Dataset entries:
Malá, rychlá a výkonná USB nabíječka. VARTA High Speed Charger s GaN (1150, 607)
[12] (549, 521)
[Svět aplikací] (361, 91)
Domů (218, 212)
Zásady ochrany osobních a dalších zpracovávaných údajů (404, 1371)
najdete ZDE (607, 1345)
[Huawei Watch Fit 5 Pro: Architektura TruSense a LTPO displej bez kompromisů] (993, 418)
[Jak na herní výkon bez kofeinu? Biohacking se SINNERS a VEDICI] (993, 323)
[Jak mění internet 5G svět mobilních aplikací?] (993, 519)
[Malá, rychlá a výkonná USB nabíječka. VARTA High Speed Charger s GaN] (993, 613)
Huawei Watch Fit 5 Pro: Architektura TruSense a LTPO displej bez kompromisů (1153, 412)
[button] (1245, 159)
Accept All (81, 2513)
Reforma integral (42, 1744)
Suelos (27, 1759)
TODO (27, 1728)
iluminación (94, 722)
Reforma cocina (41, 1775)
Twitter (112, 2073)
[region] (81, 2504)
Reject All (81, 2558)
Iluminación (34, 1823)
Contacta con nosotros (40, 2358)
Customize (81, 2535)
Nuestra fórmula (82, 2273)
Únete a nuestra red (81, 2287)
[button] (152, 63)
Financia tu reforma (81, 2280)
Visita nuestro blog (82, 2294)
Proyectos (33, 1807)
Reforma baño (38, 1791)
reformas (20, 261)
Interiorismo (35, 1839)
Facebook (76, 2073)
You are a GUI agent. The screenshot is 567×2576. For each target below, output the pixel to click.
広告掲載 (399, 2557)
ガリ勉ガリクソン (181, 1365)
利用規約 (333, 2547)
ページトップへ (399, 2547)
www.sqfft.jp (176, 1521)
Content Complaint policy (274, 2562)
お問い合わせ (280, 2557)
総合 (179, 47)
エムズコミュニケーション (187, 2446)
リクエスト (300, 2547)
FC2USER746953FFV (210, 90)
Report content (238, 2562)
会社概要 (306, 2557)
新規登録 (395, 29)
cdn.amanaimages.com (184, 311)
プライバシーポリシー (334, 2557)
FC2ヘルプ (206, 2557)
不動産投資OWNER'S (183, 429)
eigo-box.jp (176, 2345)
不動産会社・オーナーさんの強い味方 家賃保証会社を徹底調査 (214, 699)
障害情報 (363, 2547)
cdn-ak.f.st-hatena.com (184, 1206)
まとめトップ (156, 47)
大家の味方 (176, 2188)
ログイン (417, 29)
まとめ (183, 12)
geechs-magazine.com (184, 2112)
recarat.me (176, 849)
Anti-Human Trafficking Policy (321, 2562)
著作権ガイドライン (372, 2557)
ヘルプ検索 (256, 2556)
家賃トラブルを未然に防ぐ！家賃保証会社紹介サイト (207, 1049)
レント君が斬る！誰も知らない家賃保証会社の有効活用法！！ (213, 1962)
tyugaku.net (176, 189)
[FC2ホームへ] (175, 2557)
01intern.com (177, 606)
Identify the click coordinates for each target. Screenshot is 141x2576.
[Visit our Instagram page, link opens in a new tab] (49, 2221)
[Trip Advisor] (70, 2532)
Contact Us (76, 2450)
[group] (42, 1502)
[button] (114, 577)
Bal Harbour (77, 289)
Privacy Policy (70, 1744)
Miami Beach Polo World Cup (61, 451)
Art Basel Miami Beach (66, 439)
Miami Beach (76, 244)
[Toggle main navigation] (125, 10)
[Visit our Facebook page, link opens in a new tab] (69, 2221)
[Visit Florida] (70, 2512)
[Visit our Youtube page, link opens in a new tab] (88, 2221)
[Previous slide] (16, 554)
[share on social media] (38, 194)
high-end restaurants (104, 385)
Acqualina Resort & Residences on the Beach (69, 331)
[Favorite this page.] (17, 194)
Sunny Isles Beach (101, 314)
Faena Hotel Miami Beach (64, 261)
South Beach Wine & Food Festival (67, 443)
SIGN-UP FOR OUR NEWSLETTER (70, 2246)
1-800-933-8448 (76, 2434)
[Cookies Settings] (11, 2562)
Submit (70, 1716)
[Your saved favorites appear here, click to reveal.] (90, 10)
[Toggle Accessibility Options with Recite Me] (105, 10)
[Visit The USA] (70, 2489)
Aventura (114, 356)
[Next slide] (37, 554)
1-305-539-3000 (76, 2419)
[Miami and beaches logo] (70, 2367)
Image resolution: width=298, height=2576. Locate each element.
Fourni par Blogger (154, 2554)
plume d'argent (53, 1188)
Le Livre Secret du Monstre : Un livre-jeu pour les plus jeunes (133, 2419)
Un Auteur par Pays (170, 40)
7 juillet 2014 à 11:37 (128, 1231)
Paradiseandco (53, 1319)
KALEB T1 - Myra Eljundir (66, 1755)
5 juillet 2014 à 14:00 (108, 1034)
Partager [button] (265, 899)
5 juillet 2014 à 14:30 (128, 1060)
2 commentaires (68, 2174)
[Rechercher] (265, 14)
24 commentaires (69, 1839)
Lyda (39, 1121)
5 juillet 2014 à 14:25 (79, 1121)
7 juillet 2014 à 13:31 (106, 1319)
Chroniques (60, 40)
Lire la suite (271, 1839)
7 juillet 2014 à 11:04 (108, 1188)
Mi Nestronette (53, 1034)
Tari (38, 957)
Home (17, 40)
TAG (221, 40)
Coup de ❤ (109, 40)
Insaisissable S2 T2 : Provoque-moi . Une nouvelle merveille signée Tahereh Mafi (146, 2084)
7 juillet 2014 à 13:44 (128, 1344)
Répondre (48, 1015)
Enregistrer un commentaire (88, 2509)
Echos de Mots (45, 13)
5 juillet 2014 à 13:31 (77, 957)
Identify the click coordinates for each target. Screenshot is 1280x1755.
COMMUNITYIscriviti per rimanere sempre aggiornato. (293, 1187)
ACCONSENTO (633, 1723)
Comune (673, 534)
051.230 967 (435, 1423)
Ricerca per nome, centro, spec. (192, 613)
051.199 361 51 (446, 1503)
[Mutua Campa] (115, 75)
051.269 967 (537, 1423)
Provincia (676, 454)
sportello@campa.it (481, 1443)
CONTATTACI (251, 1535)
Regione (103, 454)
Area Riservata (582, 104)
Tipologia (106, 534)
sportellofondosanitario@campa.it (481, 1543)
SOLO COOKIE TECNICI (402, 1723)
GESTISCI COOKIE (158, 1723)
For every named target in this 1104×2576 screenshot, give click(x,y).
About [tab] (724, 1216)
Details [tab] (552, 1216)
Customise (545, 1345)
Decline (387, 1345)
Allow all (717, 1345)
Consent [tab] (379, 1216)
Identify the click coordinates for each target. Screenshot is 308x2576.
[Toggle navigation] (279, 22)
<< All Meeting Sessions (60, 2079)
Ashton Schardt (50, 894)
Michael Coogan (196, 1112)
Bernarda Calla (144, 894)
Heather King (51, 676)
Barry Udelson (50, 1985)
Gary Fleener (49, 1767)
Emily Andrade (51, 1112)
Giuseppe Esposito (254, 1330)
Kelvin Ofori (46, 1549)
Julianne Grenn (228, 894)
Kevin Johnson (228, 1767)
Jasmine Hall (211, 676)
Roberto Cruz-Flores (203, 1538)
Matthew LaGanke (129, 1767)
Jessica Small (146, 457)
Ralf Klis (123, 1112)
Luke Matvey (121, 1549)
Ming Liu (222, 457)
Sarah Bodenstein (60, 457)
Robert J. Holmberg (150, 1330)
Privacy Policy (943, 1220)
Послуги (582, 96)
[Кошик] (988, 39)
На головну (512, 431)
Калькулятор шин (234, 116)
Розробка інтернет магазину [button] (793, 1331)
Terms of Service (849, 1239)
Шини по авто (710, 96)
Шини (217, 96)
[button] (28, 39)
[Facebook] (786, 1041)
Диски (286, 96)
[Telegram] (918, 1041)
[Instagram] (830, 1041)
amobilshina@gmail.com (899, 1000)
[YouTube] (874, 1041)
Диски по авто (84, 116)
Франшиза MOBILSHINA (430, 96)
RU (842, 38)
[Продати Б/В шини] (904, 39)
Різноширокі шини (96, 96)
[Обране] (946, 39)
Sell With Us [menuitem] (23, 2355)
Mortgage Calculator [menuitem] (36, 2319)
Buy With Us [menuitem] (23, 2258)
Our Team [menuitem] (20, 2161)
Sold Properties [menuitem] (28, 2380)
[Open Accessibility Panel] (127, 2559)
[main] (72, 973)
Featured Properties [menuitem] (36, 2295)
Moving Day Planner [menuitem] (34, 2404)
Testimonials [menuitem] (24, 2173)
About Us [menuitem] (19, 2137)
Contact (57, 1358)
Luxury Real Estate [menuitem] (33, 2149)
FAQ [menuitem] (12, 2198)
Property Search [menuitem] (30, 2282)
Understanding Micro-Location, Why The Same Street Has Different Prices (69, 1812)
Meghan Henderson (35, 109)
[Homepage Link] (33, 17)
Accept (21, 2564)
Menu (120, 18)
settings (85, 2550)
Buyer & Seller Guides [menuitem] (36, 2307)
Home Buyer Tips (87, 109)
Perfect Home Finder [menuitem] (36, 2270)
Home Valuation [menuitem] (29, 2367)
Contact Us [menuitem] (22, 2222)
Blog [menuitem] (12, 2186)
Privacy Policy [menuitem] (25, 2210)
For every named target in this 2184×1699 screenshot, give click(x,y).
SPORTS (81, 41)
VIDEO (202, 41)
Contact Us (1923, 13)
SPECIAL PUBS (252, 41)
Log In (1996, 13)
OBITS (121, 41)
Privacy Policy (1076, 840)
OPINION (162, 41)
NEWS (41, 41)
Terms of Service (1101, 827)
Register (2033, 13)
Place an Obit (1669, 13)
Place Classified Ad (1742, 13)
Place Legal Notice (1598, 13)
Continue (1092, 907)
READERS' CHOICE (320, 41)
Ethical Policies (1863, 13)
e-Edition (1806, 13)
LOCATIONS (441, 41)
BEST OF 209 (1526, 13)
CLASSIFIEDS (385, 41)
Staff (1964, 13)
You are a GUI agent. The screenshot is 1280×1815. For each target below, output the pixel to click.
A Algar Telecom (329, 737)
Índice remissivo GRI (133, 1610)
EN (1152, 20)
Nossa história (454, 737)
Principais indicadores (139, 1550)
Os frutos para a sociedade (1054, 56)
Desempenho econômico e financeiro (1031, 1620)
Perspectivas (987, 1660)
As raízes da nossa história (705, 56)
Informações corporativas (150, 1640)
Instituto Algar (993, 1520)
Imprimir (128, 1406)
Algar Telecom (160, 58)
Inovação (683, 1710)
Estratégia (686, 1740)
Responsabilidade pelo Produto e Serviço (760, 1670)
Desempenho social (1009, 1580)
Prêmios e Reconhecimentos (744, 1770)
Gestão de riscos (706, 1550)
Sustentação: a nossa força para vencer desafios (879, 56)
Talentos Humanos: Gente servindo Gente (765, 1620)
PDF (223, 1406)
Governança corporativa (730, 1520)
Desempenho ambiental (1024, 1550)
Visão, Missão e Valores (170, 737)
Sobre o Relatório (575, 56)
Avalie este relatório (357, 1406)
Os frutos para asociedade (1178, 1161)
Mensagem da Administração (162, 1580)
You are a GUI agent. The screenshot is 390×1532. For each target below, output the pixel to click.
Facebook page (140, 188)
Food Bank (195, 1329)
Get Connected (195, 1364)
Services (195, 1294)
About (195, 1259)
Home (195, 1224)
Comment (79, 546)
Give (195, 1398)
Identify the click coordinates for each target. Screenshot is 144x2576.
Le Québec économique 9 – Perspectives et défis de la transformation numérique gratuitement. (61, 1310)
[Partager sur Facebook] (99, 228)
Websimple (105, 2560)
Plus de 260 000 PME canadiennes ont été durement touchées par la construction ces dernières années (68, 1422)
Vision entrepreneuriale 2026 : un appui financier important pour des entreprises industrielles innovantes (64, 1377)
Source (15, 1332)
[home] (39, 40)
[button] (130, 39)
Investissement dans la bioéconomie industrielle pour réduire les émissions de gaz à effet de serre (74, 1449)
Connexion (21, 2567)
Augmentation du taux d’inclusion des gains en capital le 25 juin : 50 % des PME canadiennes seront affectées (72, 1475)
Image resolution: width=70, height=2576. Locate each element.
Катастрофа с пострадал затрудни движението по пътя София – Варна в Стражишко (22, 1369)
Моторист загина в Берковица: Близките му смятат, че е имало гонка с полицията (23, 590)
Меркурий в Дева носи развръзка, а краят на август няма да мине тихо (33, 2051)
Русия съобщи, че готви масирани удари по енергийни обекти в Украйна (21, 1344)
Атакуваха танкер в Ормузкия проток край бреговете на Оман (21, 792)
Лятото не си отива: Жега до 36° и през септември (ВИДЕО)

Aim of the task: In the entries above, identify every line with the word "Instagram". Copy those lines.

Solution to the exercise:
[Visit our Instagram page, link opens in a new tab] (49, 2221)
[Instagram] (830, 1041)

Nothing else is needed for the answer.